Koniec spekulacji na temat angażu Cilliana Murphy'ego w projekt „28 lat później” mający kontynuować osadzoną w postapokaliptycznym świecie serię dreszczowców zapoczątkowaną w 2002 roku. Mamy już pewność, że świeżo upieczony laureat Oscara powróci w obsadzie nowej części.
Cillian Murphy oficjalnie w obsadzie filmu „28 lat później”
Od kilku dobrych miesięcy trwały spekulacje na temat ewentualnego powrotu Cilliana Murphy'ego w zapowiedzianej przez studio Sony Pictures kontynuacji filmu „28 dni później”. Dla aktora rola w produkcji z 2002 roku była przełomowym momentem w karierze i mówiło się, że Murphy powróci do serii przynajmniej w roli producenta. Pojawiały się jednak doniesienia dające nadzieję na to, że zobaczymy go także na ekranie. W końcu głos w sprawie zabrał Tom Rothman. Prezes Sony Pictures potwierdził, że Cillian Murphy będzie zaangażowany w „28 lat później” również jako aktor.

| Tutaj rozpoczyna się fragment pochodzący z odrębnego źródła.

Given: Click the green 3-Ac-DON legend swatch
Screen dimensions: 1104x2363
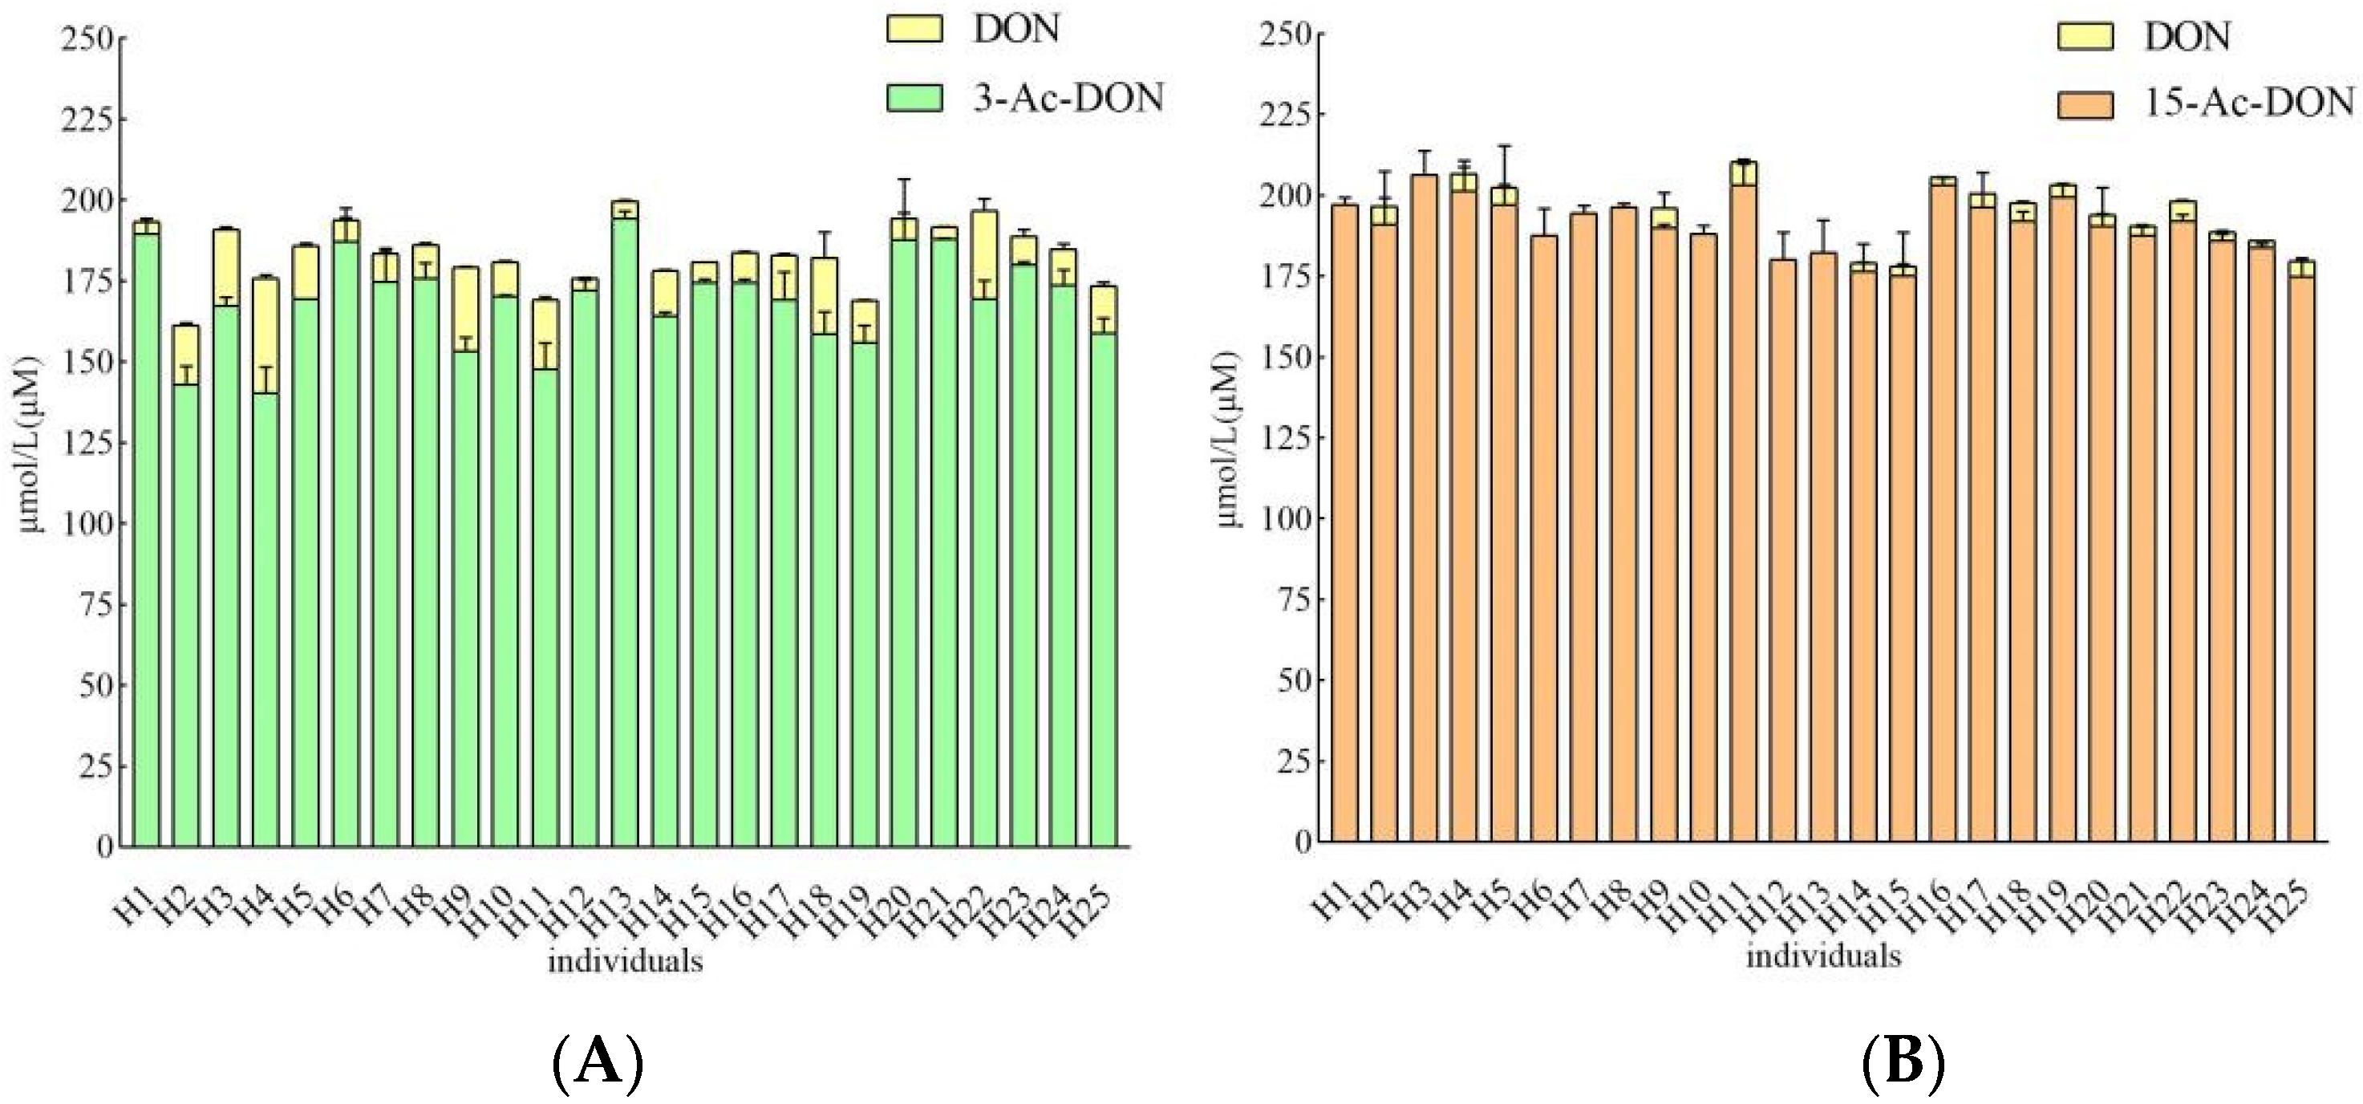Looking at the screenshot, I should pyautogui.click(x=914, y=98).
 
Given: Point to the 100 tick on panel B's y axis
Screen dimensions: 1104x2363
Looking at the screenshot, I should pyautogui.click(x=1283, y=518).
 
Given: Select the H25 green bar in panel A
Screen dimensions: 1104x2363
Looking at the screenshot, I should pyautogui.click(x=1104, y=587).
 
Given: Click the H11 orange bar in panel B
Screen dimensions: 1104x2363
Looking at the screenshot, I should pyautogui.click(x=1743, y=514).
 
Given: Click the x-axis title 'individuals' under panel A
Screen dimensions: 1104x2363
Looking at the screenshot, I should pyautogui.click(x=625, y=961).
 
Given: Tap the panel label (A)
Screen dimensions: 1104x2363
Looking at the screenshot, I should pyautogui.click(x=598, y=1065).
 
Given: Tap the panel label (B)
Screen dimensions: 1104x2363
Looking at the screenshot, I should pyautogui.click(x=1903, y=1065).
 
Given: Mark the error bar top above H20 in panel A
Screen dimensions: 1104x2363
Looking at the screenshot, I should pyautogui.click(x=905, y=180).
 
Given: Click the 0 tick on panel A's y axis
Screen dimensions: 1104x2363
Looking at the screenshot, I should pyautogui.click(x=103, y=847).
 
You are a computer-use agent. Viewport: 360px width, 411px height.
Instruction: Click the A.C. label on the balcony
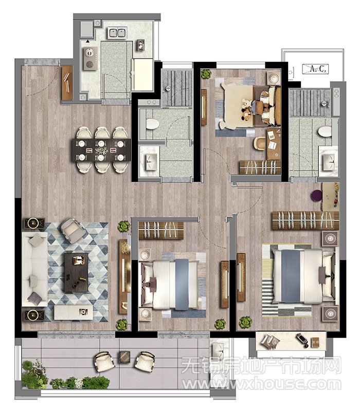tap(315, 69)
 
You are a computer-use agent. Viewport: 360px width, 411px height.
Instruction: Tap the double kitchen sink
tap(117, 33)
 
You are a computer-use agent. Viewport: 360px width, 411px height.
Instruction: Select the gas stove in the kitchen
tap(91, 59)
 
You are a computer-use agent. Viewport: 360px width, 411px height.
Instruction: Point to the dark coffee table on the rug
tap(76, 272)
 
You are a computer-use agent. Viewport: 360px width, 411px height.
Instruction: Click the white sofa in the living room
tap(34, 269)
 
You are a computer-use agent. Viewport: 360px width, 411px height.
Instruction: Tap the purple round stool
tap(316, 196)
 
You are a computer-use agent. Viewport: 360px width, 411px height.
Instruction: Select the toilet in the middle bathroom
tap(152, 124)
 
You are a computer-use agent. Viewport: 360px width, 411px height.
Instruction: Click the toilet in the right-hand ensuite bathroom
tap(326, 132)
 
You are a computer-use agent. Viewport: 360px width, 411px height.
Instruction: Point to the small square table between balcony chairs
tap(124, 357)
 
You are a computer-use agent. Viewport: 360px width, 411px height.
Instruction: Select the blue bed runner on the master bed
tap(291, 276)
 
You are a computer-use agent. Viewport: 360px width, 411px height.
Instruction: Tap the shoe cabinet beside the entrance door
tap(67, 83)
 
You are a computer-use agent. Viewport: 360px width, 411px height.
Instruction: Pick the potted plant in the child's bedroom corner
tap(207, 74)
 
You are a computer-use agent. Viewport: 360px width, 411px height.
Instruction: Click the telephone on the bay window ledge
tap(302, 340)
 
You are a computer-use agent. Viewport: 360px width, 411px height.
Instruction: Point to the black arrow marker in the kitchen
tap(87, 41)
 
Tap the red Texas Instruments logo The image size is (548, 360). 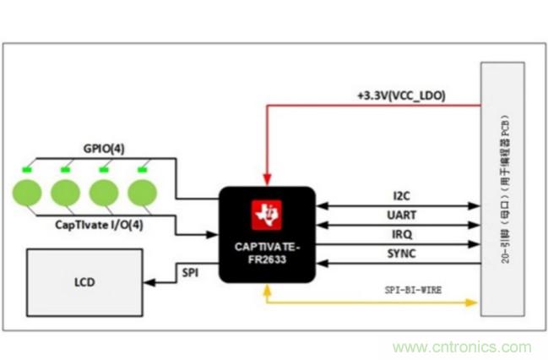(x=267, y=215)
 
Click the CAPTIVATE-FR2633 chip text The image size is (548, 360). (x=267, y=252)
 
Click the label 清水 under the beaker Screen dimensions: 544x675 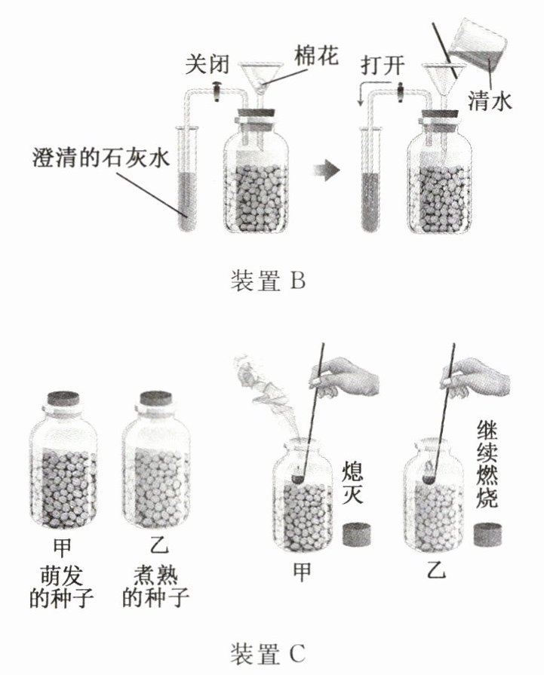[x=490, y=100]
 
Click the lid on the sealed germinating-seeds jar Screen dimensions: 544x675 [x=63, y=399]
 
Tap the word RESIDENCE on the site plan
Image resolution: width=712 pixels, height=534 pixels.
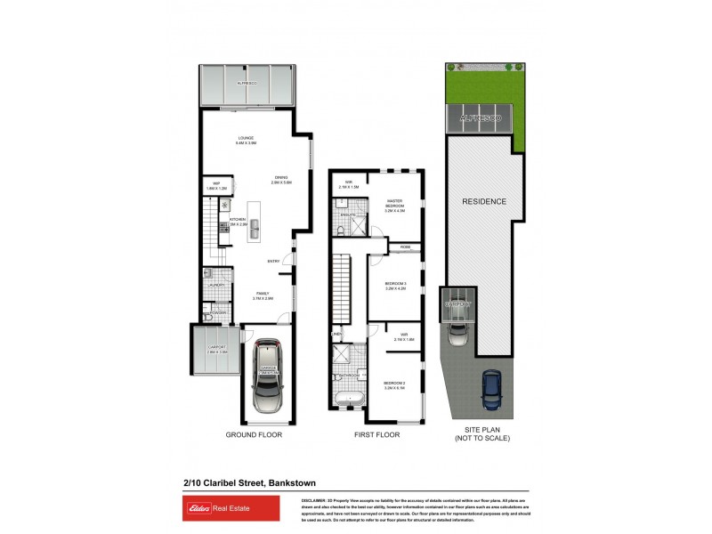pos(483,202)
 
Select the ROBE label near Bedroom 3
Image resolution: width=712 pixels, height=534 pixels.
pos(405,247)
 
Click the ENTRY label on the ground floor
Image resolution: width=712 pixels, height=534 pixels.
pos(274,261)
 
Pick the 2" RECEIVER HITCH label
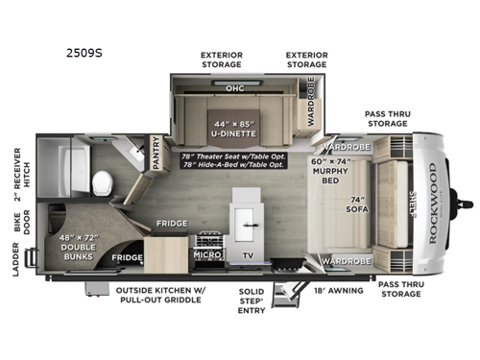tap(18, 172)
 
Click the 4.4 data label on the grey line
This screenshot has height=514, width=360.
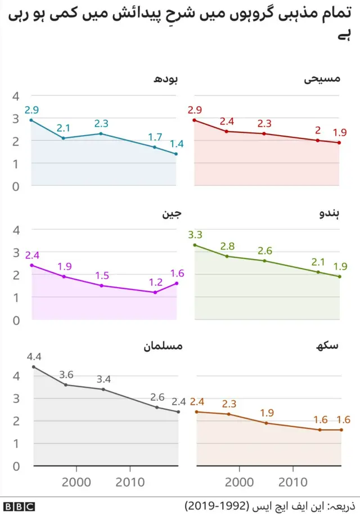tap(34, 356)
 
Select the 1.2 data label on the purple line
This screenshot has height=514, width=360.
tap(155, 281)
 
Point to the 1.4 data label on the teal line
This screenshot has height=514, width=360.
tap(177, 143)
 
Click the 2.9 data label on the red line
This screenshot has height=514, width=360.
tap(195, 109)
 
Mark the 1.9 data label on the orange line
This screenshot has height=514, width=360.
tap(267, 413)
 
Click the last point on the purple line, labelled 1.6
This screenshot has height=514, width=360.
tap(177, 283)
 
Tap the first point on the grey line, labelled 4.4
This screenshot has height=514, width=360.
tap(34, 367)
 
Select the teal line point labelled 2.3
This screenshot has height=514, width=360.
tap(101, 133)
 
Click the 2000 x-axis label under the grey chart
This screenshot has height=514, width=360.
tap(76, 482)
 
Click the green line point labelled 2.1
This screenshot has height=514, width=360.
tap(318, 272)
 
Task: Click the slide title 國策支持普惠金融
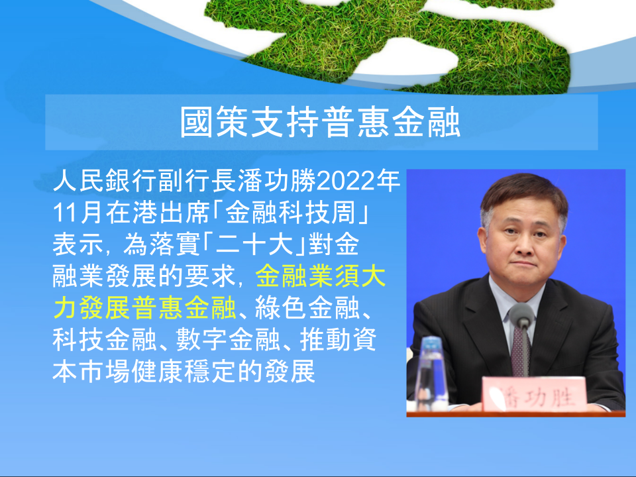(x=321, y=122)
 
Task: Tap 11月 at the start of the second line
(x=77, y=213)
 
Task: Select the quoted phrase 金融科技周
(x=290, y=213)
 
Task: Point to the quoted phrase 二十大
(x=255, y=244)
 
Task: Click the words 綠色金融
(x=307, y=308)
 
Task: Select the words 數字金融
(x=228, y=340)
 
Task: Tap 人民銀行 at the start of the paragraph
(x=105, y=181)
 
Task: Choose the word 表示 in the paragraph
(x=79, y=244)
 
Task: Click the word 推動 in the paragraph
(x=325, y=340)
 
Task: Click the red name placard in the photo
(x=534, y=394)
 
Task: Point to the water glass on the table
(x=430, y=373)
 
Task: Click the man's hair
(x=523, y=193)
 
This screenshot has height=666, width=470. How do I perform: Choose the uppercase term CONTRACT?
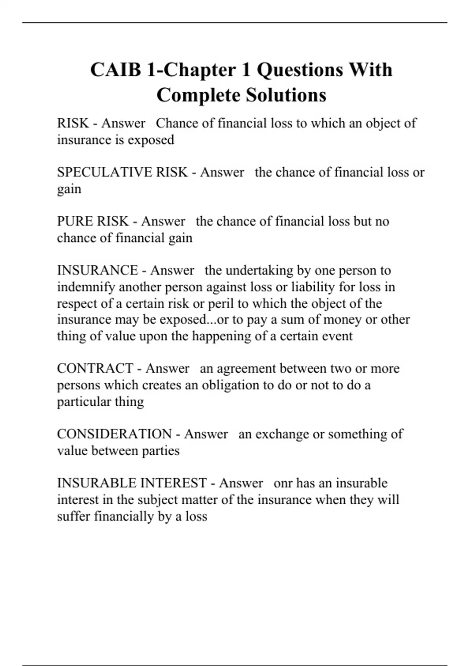95,369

Stworzeniem filmu zajmie się duet odpowiadający za pierwszą część serii, czyli Alex Garland, twórca, który ostatnio wprowadził do kin „Civil War” oraz reżyser Danny Boyle. Nowy film ma dać początek całej trylogii, a do wyreżyserowania drugiego filmu zatrudniona została już Nia DaCosta pracująca przy odświeżonej wersji horroru „Candyman”. Prace na planie pierwszej części ruszą w maju, a premiery możemy oczekiwać pod koniec przszłego roku.
Gwiazdami filmu „28 lat później” będą Jodie Comer znana fanom serialu „Obsesja Eve”, Aaron Taylor-Johnson będący obecnie głównym kandydatem do zagrania nowego Bonda oraz Ralph Fiennes, którego mogliśmy oglądać chociażby w poprzednich filmach o Bondzie. Do tych nazwisk możemy już dopisywać także Cilliana Murphy'ego, który zagrał w pierwszej części Jima, gońca, który obudził się ze śpiączki w świecie, który przeżył apokalipsę wywołaną wirusem powodującym niepohamowaną agresję u zarażonych ludzi. Murphy nie pojawił się kontynuacji z 2007 roku noszącej tytuł „28 tygodni później”.